I want to use an accumulator to gather some stats about the data I'm manipulating on a Spark job. Ideally, I would do that while the job computes the required transformations, but since Spark would re-compute tasks on different cases the accumulators would not reflect true metrics. Here is how the documentation describes this:

For accumulator updates performed inside actions only, Spark guarantees that each task’s update to the accumulator will only be applied once, i.e. restarted tasks will not update the value. In transformations, users should be aware of that each task’s update may be applied more than once if tasks or job stages are re-executed.

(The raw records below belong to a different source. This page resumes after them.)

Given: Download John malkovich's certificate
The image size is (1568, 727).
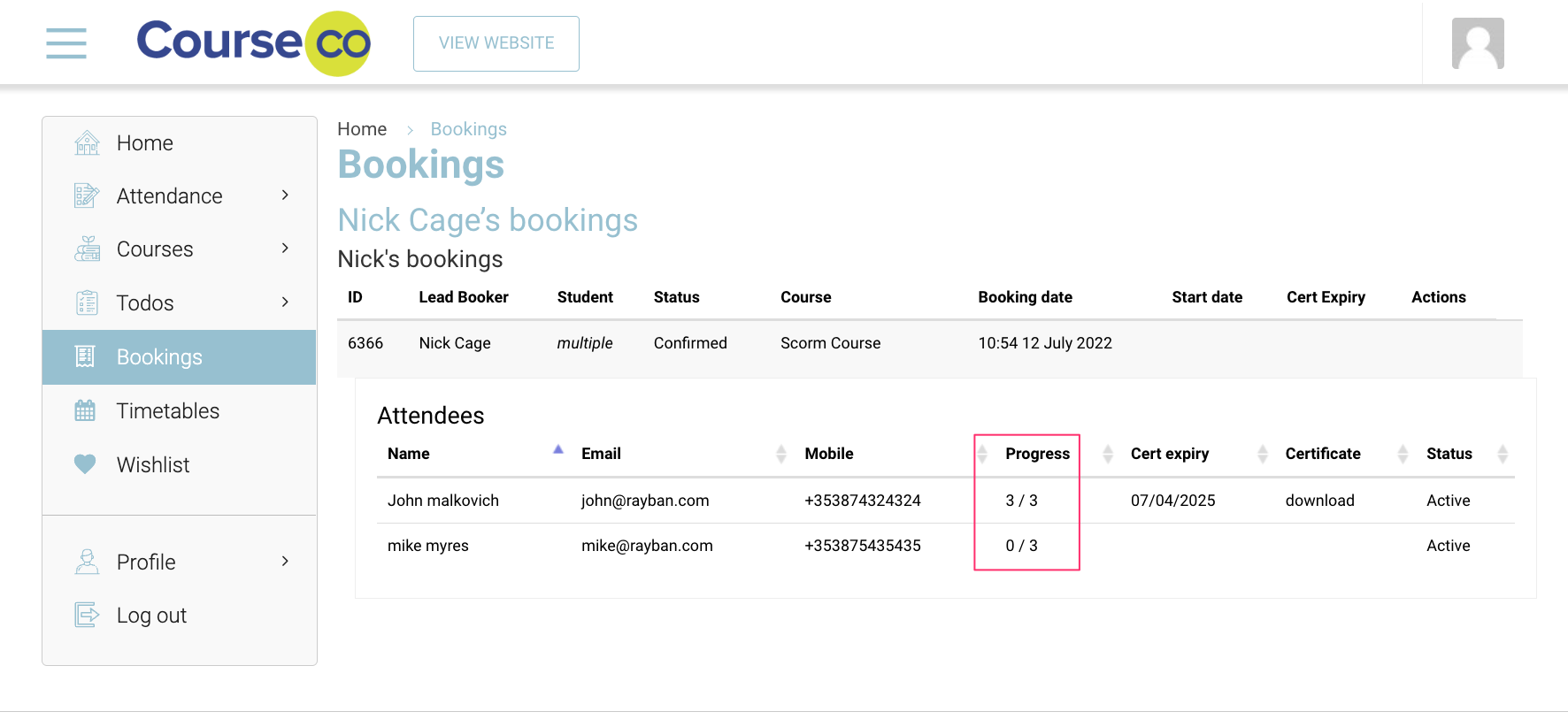Looking at the screenshot, I should [1319, 501].
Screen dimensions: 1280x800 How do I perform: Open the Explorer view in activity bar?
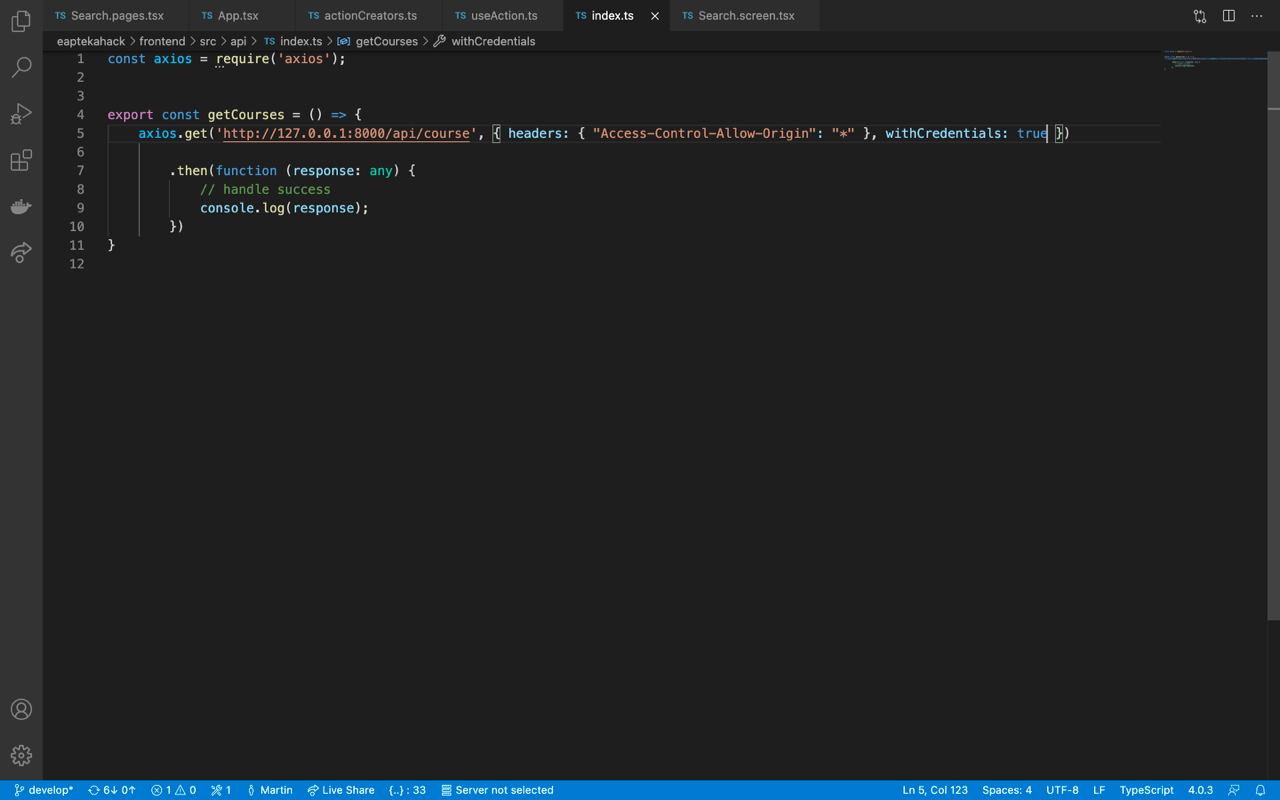(21, 21)
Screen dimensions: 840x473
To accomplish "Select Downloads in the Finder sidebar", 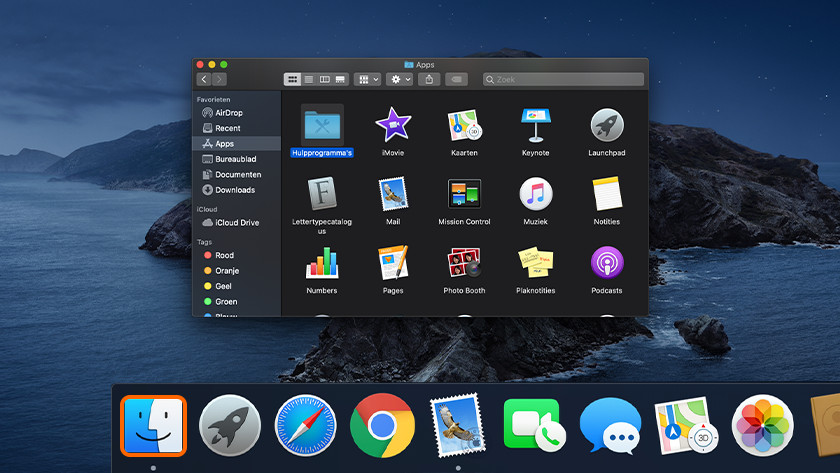I will 234,190.
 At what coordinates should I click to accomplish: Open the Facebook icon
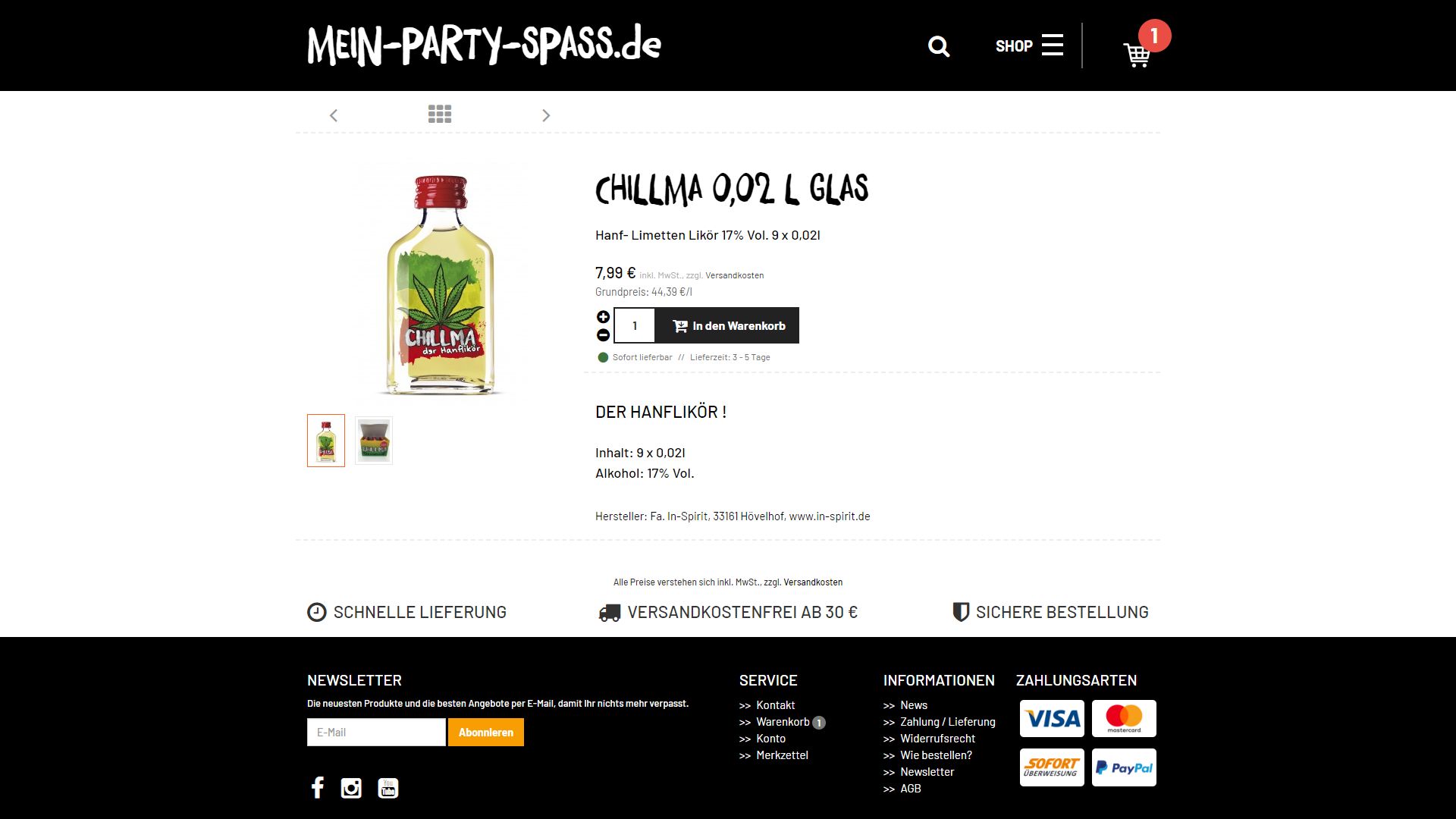pos(318,788)
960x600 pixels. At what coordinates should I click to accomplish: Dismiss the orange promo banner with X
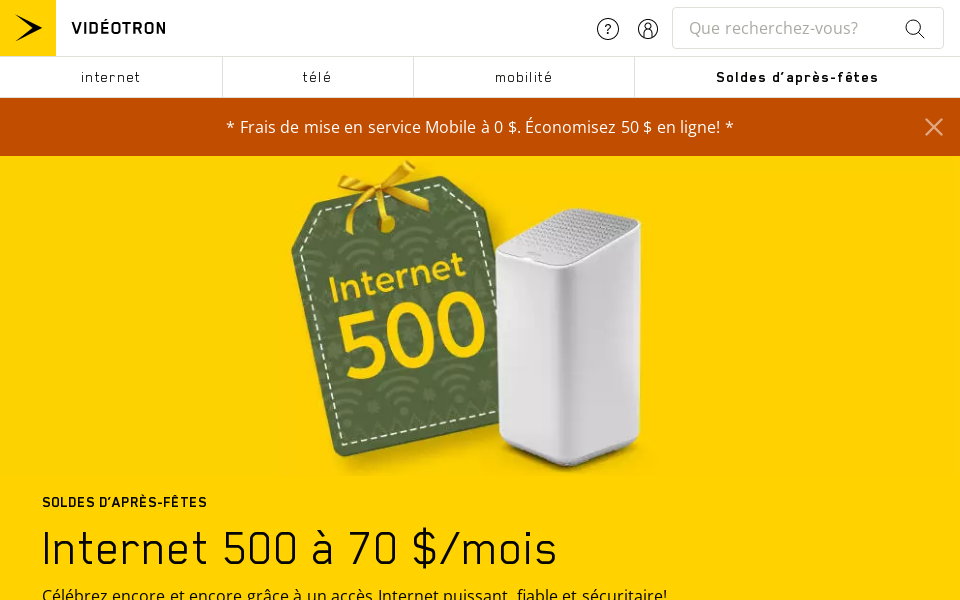(934, 127)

This is confusing since most actions do not allow running custom code (where accumulators can be used), they mostly take the results from previous transformations (lazily). The documentation also shows this:

val acc = sc.accumulator(0)
data.map(x => acc += x; f(x))
// Here, acc is still 0 because no actions have cause the `map` to be computed.

But if we add data.count() at the end, would this be guaranteed to be correct (have no duplicates) or not? Clearly acc is not used "inside actions only", as map is a transformation. So it should not be guaranteed.

On the other hand, discussion on related Jira tickets talk about "result tasks" rather than "actions". For instance here and here. This seems to indicate that the result would indeed be guaranteed to be correct, since we are using acc immediately before and action and thus should be computed as a single stage.

I'm guessing that this concept of a "result task" has to do with the type of operations involved, being the last one that includes an action, like in this example, which shows how several operations are divided into stages (in magenta, image taken from here):

A job dividing several operations into multiple purple stages

So hypothetically, a count() action at the end of that chain would be part of the same final stage, and I would be guaranteed that accumulators used on the last map will no include any duplicates?

Clarification around this issue would be great! Thanks.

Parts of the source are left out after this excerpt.